El Frente de Stresa fue un acuerdo tomado en abril de 1935 por el ministro de asuntos exteriores francés Pierre Laval, el primer ministro británico Ramsay MacDonald y el líder italiano Benito Mussolini. Su objetivo era reafirmar los Tratados de Locarno y declarar que la independencia de Austria “seguiría inspirando su política común”. También se acordó la oposición a cualquier intento de Alemania para tratar de cambiar las condiciones del Tratado de Versalles. El tratado fue negociado en una conferencia celebrada en Stresa, en Italia, de donde toma su nombre. Véamos un artículo de la prensa de este momento:

Stresa, 15, 10 mañana.— A las doce y veinte de la tarde de ayer, terminó la conferencia de las Tres Potencias, representadas aquí por sus presidentes del Consejo y sus ministros de Negocios Extranjeros. Sobre los resultados de la Conferencia se ha facilitado la siguiente referencia:

“Los representantes de los Gobiernos de Italia, Francia y el Reino Unido, han examinado la situación general de Europa después de los cambios de puntos de vista sostenidos durante las últimas semanas acerca de la decisión tomada el día 16 de marzopor el Gobierno alemán.
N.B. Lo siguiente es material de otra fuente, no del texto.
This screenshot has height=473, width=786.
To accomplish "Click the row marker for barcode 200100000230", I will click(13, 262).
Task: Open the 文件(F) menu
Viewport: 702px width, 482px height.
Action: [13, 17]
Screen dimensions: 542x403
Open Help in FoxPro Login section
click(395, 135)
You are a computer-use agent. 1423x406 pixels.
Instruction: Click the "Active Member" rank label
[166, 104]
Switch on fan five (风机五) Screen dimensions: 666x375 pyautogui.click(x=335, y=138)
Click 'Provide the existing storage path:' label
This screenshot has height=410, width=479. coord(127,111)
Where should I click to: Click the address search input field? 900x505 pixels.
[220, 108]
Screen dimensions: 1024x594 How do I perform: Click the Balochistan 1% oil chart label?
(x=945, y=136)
Se llegó a un completo acuerdo sobre varios asuntos examinados, que son:

Decisión sobre cuatro puntos

Primero: Las potencias acuerdan seguir la línea común de conducta acerca del memorándum francés a la Sociedad de Naciones.

Segundo: La información que ellas recibieron confirma sus puntos de vista en sentido de que las negociaciones deben desarrollarse en forma que constituyan la seguridad de la Europa del Este.

Tercero: Reafirmar la necesidad de mantener la independencia e integridad de Austria, que debe continuar siendo una aspiración de política común. Los representantes de los Gobiernos en el Pacto de Roma, también deben reunirse en fecha próxima para llegar a un acuerdo central europeo.

Cuarto: Acuerdan continuar el estudio de un pacto aéreo para la Europa del Oeste y “de acuerdos bilaterales que puedan acompañarlo”.

Contra el gesto unilateral del Reich

Quinto. Lamentan tener que reconocer que la repudiación unilateral por Alemania de las cláusulas militares del Tratado de Versalles, ha socavado la confianza pública en ia seguridad del mantenimiento de la paz. También la magnitud del rearme alemán ha invalido los supuestos sobre los que se basaban los esfuerzos para el desarme. “No obstante, las tres potencias reafirman, su decisión de sostener la paz por el medio de establecer un sentido de seguridad.”

Sexto. Las tres potencias declaran que otros Estados interesados deben informarse del deseo de Austria, Hungría y Bulgaria de rearmarse.

Una declaración posterior de las delegaciones italiana y británica, reafirma las obligaciones dimanantes del Pacto de Locarno con el deseo de “cumplirlas fielmente, si la necesidad lo exige”.

El comunicado agrega que la declaración final de las tres potencias, cuyo objetivo es el mantenimiento colectivo de la paz dentro de la Sociedad de Naciones, es un completo acuerdo, en oponerse por los medios prácticos a cualquier réplica unilateral de los Tratados, que pueda poner en peligro la paz de Europa y reitera que actuarán en colaboración estrecha y cordial con este propósito. — United Press.

Fuente: ABC, 16 de abril de 1935, p. 25

El frente no tuvo demasiado éxito en la práctica. Dos meses después, en junio de 1935, Inglaterra y la Alemania Nazi firmaban el acuerdo naval anglo-alemán, que violaba implícitamente el Tratado de Versalles, permitiendo a Alemania el incremento de su fuerza naval hasta el 35% de la Marina Real, y la posibilidad de construir submarinos. El frente llegó a su fin con la invasión italiana de Abisinia y la consiguiente condena del hecho por parte de Francia e Inglaterra en la Sociedad de Naciones.